Asia-focused Standard Chartered bank said Wednesday net profit fell 37 percent in 2014, the second consecutive year of decline, almost a week after announcing two of its top bosses would leave in a reshuffle aimed at transforming its fortunes.
The troubled British lender said net profit came in at $2.51 billion for the year, down from $3.99 billion in 2013 and described the result as "disappointing".
The bank last Thursday said chief executive Peter Sands will step down in June followed by chairman John Peace next year, in a radical management reshuffle to stem a growth slowdown.
In a filing to the Hong Kong stock exchange, Peace said "2014 was a challenging year, and our performance was disappointing" but added that the bank took "decisive action" last year to reposition itself for the future.
Operating income fell two percent year-on-year to $18.23 billion while profit before tax stood at $5.19 billion, down 25 percent from 2013.
"We faced a perfect storm," Sands said in the statement underlining negative sentiment to emerging markets, a sharp drop in commodity prices and a welter of regulatory challenges.
Sands who has worked at the bank for 13 years said the year's earnings was "one of the more challenging" he's had to explain.
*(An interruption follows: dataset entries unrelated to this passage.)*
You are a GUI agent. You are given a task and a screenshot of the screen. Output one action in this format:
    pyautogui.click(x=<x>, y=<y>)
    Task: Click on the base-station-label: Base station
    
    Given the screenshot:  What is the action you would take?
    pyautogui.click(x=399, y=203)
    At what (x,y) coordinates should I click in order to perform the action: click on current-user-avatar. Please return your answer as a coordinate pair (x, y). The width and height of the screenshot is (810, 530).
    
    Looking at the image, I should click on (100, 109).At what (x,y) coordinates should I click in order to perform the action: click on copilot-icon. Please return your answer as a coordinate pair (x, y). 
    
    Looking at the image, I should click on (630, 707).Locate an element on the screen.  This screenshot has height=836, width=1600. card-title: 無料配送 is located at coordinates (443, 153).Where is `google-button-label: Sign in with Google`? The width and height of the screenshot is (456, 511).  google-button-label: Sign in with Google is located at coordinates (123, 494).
"Some of the decisions we took in the past look less good now than they did at the time, such as Korea" he said.
- Shrinking bonuses -
Former JPMorgan investment bank head Bill Winters will replace Sands, which had issued three profit warnings over the past 12 months that had sparked shareholder calls for a boardroom cull.
Analysts say one of Winters' first moves would be raising capital and bolstering the bank's balance sheet, Bloomberg News reported.
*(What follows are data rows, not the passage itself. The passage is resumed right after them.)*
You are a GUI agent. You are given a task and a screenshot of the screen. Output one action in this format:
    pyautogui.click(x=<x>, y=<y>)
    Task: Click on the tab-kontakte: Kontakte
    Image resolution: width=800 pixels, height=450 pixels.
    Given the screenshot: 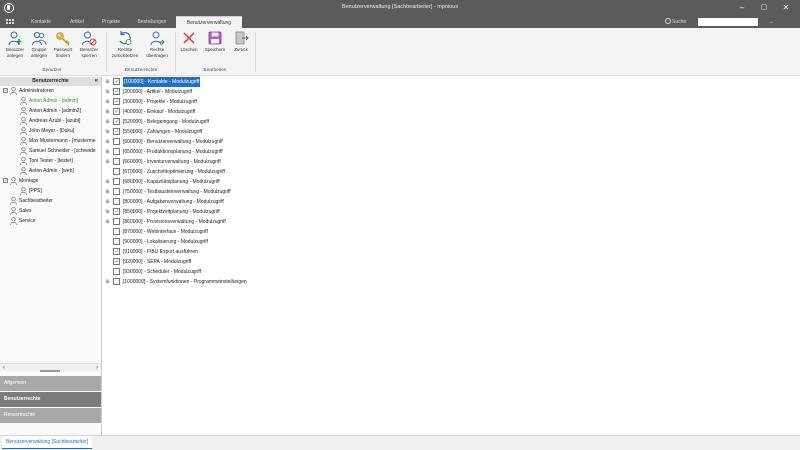 What is the action you would take?
    pyautogui.click(x=41, y=22)
    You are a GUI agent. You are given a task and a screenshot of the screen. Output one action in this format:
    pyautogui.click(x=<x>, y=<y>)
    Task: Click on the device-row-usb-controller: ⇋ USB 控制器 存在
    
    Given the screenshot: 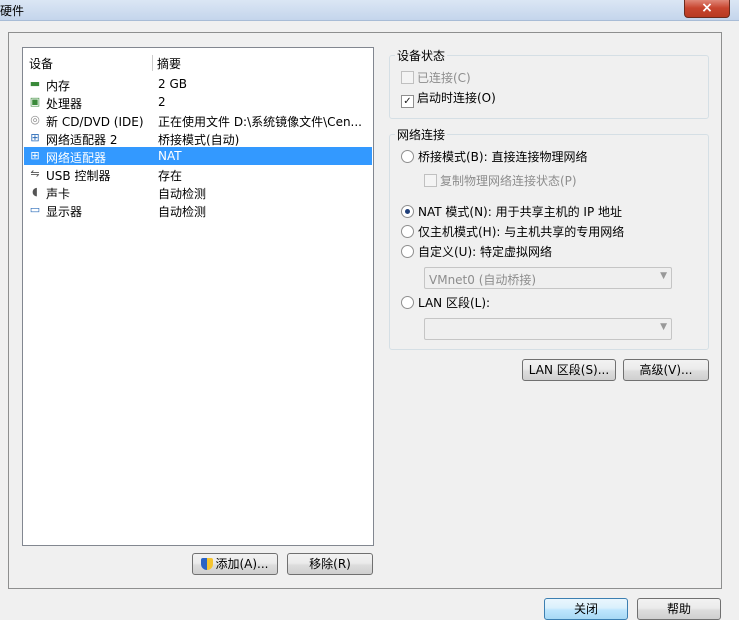 What is the action you would take?
    pyautogui.click(x=198, y=174)
     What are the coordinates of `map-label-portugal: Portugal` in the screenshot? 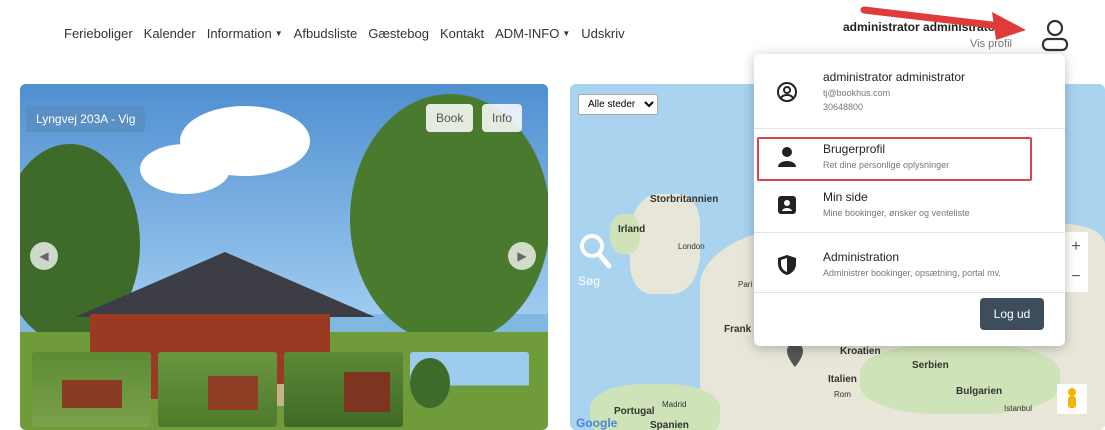 It's located at (634, 412). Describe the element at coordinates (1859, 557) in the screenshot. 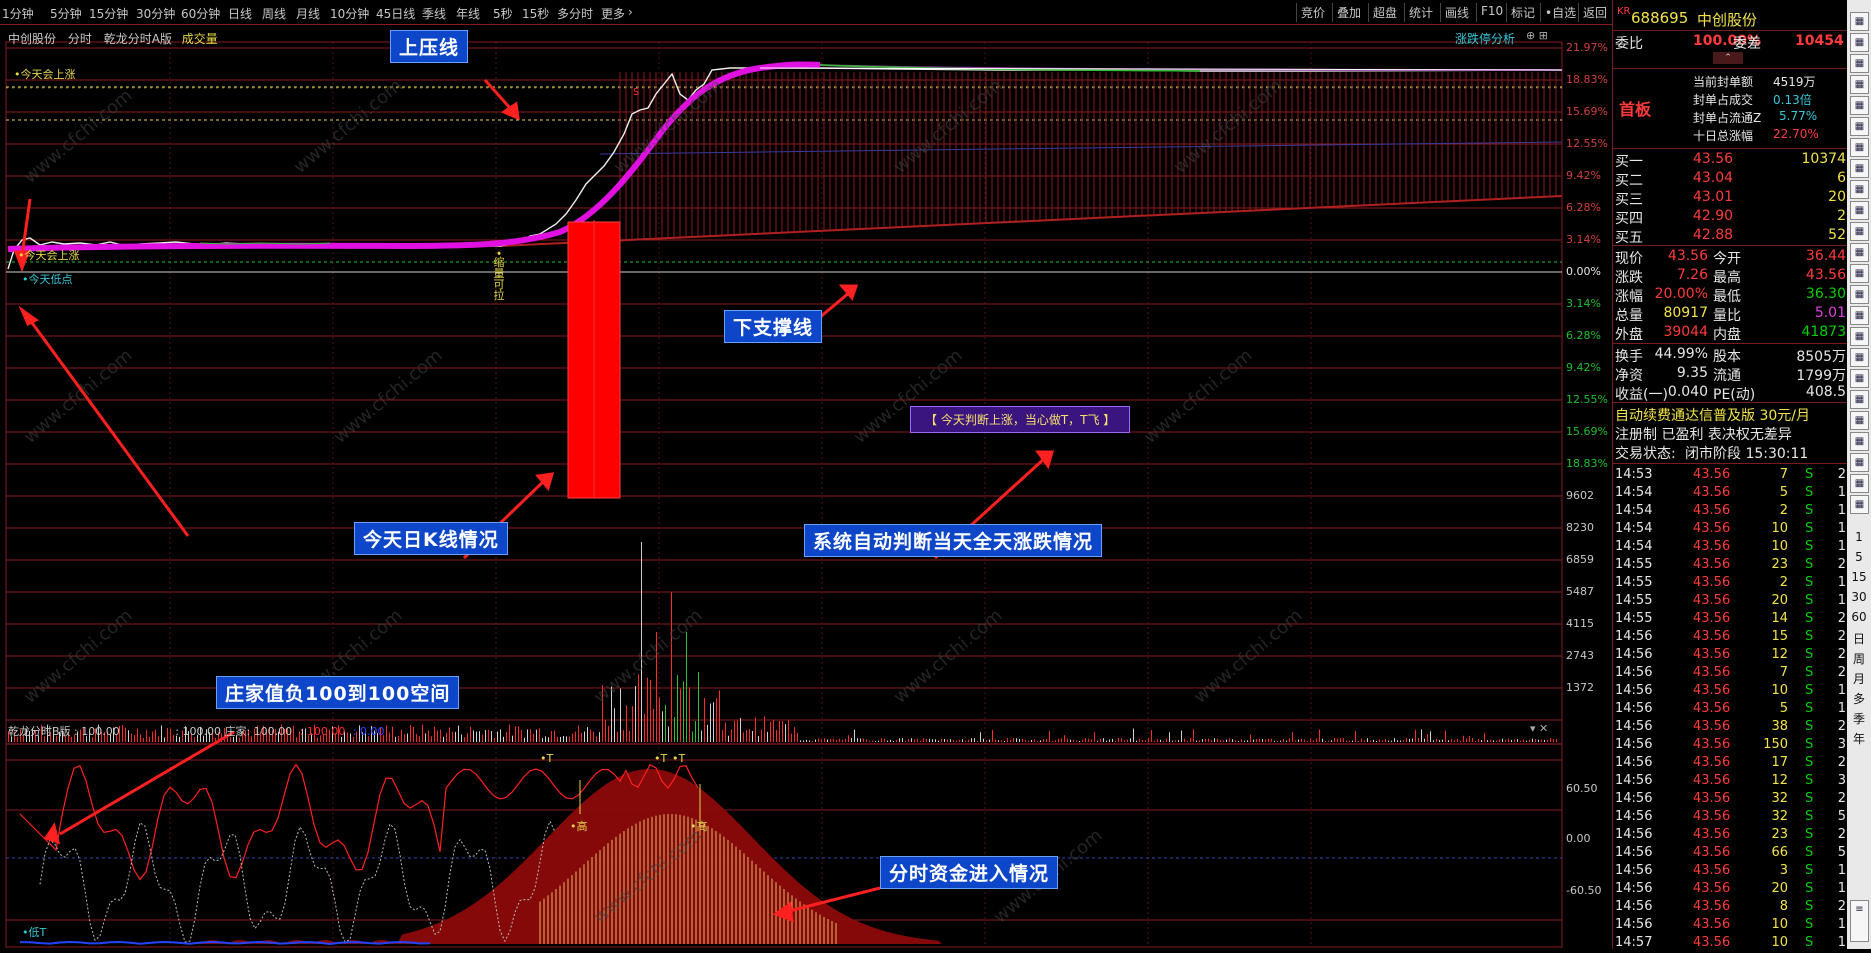

I see `side-period-item: 5` at that location.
Loan impairments for the bank rose 32 percent, mostly from corporate and commercial clients, while its Korean business lost $145 million before tax.
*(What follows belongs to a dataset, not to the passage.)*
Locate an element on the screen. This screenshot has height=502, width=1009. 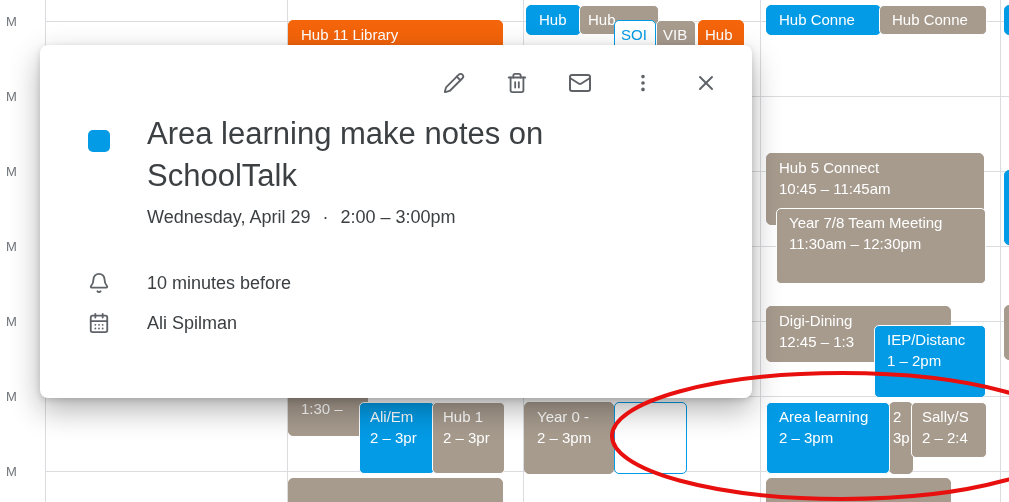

Income for the Northeast Asia region, where Korea represents 95 percent of the income, was down $180 million or 11 percent to $1.46 billion, the bank said in the statement.
The bank saw its income in greater China rise $248 million, or five percent to $5.45 billion.
The bonus pool for the bank's staff fell nine percent in 2014 compared to the previous year, it added in the statement.
Standard Chartered in January said it would close a swathe of its global equities business and axe 2,000 jobs around the world this year as it tries to make savings of $400 million (352 million euros) in a structural overhaul.
It saw its net earnings fall 16 percent in 2013 as it faced increased competition in Asia and troubles turning around its South Korean unit.
It was hit by a $300 million fine by New York state's banking regulator for failing to detect possible money-laundering.
The fine came two years after it paid US regulators $667 million in 2012 to settle charges it violated US sanctions by handling thousands of transactions involving Iran, Myanmar, Libya and Sudan.